Hey, got drafted for tech help and it has me stuck.
My brother asks for help connecting to the interent, the ethernet stopped working and he resorted to WiFi and it was too slow. I go and disable the Wifi so I can check if the ethernet comes back alive and now neither work. No connection at all.
The ethernet adaptor is named Ethernet 2 for some reason and there is no 1. It is always an unidentified public network with no ip address and no way to fix it apparently.
The wifi just will not connect at all any more, either with the WPS or the password. No idea why or what is wrong there.
Further things like Device Manager or Powershell (admin) or any admin thing for that matter will not open. The user account is for the Admin group but they just don’t even launch.
I asked what was downloaded recently and got Nothing as the answer. so it could be anything. There are no restore points and it cannot go back a version, Reset looks like the only option.
I am not an expert, but I will take a crack at this.
If I understand correctly, you mentioned that the PC in question is not showing and IP address. Lets double check a few things.
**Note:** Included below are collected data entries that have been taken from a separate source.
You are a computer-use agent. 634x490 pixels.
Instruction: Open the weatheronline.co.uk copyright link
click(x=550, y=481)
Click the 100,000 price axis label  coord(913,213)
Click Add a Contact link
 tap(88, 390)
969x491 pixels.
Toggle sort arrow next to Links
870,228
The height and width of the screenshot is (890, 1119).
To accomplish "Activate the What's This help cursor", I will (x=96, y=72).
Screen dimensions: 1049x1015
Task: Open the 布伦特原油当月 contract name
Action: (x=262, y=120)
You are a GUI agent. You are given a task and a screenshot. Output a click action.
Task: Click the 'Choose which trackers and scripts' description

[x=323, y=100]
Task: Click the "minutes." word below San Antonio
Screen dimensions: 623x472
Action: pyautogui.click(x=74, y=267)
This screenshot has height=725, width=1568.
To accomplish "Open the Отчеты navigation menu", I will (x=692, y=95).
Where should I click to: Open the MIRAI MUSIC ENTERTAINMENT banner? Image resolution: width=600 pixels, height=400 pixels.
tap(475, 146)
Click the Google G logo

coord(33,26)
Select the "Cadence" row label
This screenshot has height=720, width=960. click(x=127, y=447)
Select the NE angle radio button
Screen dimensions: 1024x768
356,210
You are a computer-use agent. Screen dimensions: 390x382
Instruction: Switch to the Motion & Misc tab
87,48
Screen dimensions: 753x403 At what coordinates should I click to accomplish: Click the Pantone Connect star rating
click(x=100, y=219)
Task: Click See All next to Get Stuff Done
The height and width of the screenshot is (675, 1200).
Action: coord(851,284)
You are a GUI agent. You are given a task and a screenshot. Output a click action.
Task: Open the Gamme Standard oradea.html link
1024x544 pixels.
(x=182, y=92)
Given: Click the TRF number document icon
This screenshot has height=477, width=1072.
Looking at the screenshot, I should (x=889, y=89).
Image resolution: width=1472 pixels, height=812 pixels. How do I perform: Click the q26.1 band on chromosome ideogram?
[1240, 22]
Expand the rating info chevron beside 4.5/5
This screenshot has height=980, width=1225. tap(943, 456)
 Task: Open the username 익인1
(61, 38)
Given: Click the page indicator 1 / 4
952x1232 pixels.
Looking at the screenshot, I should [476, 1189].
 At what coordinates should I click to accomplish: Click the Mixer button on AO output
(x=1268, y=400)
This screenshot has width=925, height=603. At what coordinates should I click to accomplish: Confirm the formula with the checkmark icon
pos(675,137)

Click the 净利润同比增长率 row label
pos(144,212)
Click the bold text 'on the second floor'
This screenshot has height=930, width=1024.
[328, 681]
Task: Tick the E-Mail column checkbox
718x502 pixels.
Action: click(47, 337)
Open a command prompt and enter “ipconfig /all” without the quotes. This command will display an IPV4 address, if the PC has one. While you are in the command prompt, also run “ping 127.0.0.1”, again without the quotes. This will check that Windows has IPV4 active. This should return a sucessful ping. If not, there is something wrong with IPV4 in windows.
If the PC has an IP address, and the ping of 127.0.0.1 (localhost) is successful, there is likely an issue with the router or modem.
this sounds quite suspicious as possibly a hijacked system!
kakworm virus can do this. (while normal operations of the pc will work networking wont and neither will admin access)
since there is no restore point running rebuild may be the only option.
but disabling eth configurations is an admin function same as creating one.
and if an untrained person changes the admin permissions to none by mistake then this can also happen.
these may or may not be whats going on but something that could have happened.
Are you running a router between this PC and your modem, or is your PC connected directly to the modem? The reason I ask is that an IP address of 169.254.xxx.xxx is not a local IP address, and also the lack of and IP address listed for the default gateway makes me suspect that this is your configuration.
Judging by the DNS results, it.looks like IPV6 is also being used. However, I know literally nothing about IPV6 perhaps @Dexter_Kane or @DeusQain can provide some insight here.
The fact you can ping local host means the IPV4 in windows should be running fine.
At this point I am suspecting some issues either with IPV6 causing problems, or some issue with your router/modem configuration.
Which is odd. Is DNS known to fail at endpoint? Because every other Ethernet and WiFi device in the house is fine. There are two.other ether net devices, my PC and a phone, as for WiFi at least 8 but usually pretty even around there.
Gave it a total reboot before I went out.today but have not checked yet if it did anything. Virus scan was still running when I left too.
@wendell yeah it is realtek I had thought win10 updates could have done something but did not want to jump to accusations.
But progress. We have narrowed the problem down to the powerline Ethernet extender. The PC works connected direct to the router with all cables tested. But when we tried the extenders with my PC same problem.
So sorry for the goose chase. Now we just need a long cable.
DNS isn’t the issue.
Everything I made my assessment on is in your photo.
Your IP Address is an auto assigned address when you don’t get a DHCP address.
You have no gateway.
If other devices on the network are working correctly, I would rule out all other possibilities before blaming the system. (I’m a network guy, I rule out the network devices)
The fact that WiFi AND wired don’t work, likely means it’s the system, but it’s not a terrible idea to eliminate the router completely.
Check cables.
Make sure nobody has played with the allow/block lists on the router for MAC addresses.
If it is a driver thing. Uninstall the devices completely get the latest drivers for windows 10 by other means, and reboot and reinstall the devices.
If you statically assign an IP address to your wired device does it work?
You would need an address that isn’t in use and assign it to this system.
Add gateway, and DNS servers.
It would prove that the drivers are working, but some reason it is not getting or acting on a DHCP response.
Looks like I got it. Thanks for all the help guys. Bad connection for the Ethernet cable… WiFi is still a mystery but we are on wired so not a concern right now.